A mitologia Grega – resenha

     “O mito não se limita a seus termos. Esboça uma imagem, um símbolo, se se quiser, de uma realidade que, de outro modo, seria inefável”, diz Grimal. Portanto, o mito como símbolo é o que interessa ao nosso estudo em nossa bibliotheca.

      Cabe aqui lembrar, porém, a origem da palavra “aristocracia”, que vem de aristoi, que são aqueles que possuem a areté, que é a virtude.  Mas o que era a virtude para Homero já é diferente do que entende Aristóteles. Na Poética, Aristóteles ensina que o poeta é um imitador e que a tragédia (e a epopeia) são imitações das ações e estas nos revelariam o caráter do herói, suas virtudes. O problema é que “virtude” (areté) para Homero é a característica de um alto ideal cavalheiresco aliado a uma conduta cortesã e ao heroísmo guerreiro.

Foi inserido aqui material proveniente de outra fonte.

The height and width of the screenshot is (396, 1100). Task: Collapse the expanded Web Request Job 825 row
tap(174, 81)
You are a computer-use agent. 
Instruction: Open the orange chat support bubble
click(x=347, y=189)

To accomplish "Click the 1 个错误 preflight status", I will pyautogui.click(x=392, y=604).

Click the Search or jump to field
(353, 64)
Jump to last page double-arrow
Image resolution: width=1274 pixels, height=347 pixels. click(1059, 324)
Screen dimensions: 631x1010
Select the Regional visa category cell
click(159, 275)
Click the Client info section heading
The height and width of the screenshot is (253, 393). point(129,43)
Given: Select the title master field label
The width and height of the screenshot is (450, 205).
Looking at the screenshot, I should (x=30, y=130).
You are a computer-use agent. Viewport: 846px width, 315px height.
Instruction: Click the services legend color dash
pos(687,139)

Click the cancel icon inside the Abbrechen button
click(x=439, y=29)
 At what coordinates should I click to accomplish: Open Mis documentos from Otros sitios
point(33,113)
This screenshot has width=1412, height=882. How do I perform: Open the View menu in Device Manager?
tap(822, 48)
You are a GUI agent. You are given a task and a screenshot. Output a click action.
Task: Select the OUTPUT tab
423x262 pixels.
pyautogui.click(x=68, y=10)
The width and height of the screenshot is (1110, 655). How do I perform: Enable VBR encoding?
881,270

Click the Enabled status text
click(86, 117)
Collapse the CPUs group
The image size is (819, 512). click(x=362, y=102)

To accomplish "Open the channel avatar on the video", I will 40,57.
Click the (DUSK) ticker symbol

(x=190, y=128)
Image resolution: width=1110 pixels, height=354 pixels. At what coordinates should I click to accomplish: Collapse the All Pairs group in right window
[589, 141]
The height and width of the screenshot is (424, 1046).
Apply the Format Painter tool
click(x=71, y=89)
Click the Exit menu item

Não é de se espantar, então, que Alexandre e César oferecerão libações no túmulo de Aquiles, pois este é uma fonte de inspiração. Grimal chama a atenção de que é somente na era dos filósofos sofistas que a noção de virtude irá ser questionada, uma vez que, em Homero, Ulisses, por exemplo, não tem questionados as suas mentiras e falhas de caráter. Já em Aristóteles, “os heróis lendários são submetidos a uma crítica moral” (e espiritual). Os mitos, diz Grimal, irão se tornar uma imensa reserva de exemplos de virtudes e vícios, que deverão ser escolhidos por cada um de nós.

    “O mito – em sua forma de relatos épicos – torna-se o instrumento da educação moral. Nas escolas da Grécia clássica, as crianças – desde a mais tenra idade – aprendem de cor os poemas homéricos, e o professor extrai dos mesmos máximas e preceitos de conduta. Para muitas gerações, Homero foi o educador por excelência”, recorda-nos Grimal.

        E a aristocracia é aquele grupo de pessoas ligadas aos antigos heróis, que guardam as suas virtudes e com elas se identificam geneticamente, assim, os mitos também tem essa característica de colorir a história e servir “como título de nobreza para cidades e famílias” (para ver melhor a imagem abaixo, basta clicar sobre ela e expandi-la).


         Para facilitar a apresentação dos mitos, Grimal os organiza a partir de “ciclos”: 1) os mitos teogônicos; 2) os mitos olimpianos; e 3) os mitos heroicos. Para a grande gênese dos deuses apresentada por Grimal, ler aqui. Nos mitos teogônicos, podemos acompanhar o início de tudo e o surgimento do deus caçula, Zeus, que irá ser o responsável pela disputa de poder até que ele possa se assentar no trono dos deuses e dar início ao ciclo dos deuses olimpianos. No último ciclo, o dos heróis, somos apresentados a seis ciclos: a expedição dos argonautas, o ciclo tebano, o ciclo dos átridas, o de Hércules, o de Teseu e, finalmente, as aventuras de Ulisses.

        Poderemos descobrir a origem da palavra “areópago”; a maldição contra a relação homossexual que deu origem a tragédia de Édipo; o papel das mulheres que traíram seus próprios pais e seus países por amores que não foram correspondidos, entre muitas outras narrativas que ainda marcam nossa imaginação. Na verdade, após a leitura tanto da “Poética” de Aristóteles como a “mitologia grega” de Grimal, é impossível resistir ao desejo de reencontrarmos todas essas histórias e as relermos com fascínio redobrado por tudo o que, na verdade, elas simbolizam para cada um de nós.